DATA RECORDS Start Marker

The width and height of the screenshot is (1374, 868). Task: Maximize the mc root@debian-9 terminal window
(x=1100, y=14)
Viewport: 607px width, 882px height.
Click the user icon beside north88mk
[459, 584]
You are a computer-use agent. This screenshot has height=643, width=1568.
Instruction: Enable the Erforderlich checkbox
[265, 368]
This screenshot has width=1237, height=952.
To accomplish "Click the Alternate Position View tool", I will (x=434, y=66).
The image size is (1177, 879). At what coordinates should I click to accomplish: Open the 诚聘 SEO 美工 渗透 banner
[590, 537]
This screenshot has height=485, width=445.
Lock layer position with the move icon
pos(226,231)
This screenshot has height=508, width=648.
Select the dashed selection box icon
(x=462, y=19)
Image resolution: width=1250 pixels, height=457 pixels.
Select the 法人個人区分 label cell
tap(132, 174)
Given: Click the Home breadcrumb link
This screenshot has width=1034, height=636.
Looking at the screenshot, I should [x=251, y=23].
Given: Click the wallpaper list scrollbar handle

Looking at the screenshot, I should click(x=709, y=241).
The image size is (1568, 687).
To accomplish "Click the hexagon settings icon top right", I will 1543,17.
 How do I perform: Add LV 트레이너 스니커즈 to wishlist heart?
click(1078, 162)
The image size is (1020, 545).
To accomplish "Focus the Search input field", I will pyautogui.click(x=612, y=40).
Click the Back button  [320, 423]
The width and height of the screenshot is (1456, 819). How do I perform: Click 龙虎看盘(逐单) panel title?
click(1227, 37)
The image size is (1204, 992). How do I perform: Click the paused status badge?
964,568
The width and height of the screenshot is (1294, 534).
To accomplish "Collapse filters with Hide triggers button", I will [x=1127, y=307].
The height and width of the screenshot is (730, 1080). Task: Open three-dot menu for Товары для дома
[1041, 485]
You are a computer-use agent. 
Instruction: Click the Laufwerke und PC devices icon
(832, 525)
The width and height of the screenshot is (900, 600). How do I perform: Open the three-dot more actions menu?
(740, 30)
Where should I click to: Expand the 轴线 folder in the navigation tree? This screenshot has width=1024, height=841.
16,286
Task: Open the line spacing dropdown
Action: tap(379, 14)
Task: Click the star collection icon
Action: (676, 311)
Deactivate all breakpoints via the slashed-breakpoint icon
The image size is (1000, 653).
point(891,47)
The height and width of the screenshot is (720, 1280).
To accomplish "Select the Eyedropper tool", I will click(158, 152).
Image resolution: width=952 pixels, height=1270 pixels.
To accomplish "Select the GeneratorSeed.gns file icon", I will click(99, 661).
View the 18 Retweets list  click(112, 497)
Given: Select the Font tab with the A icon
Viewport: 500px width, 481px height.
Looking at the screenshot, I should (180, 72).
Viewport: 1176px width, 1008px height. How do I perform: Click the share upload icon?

DATA RECORDS End Marker

# [TRY IT]
Your answer should hold every line of the entries that contains the string "agent".

# [ANSWER]
You are a computer-use agent. This screenshot has height=643, width=1568.
You are a computer-use agent. 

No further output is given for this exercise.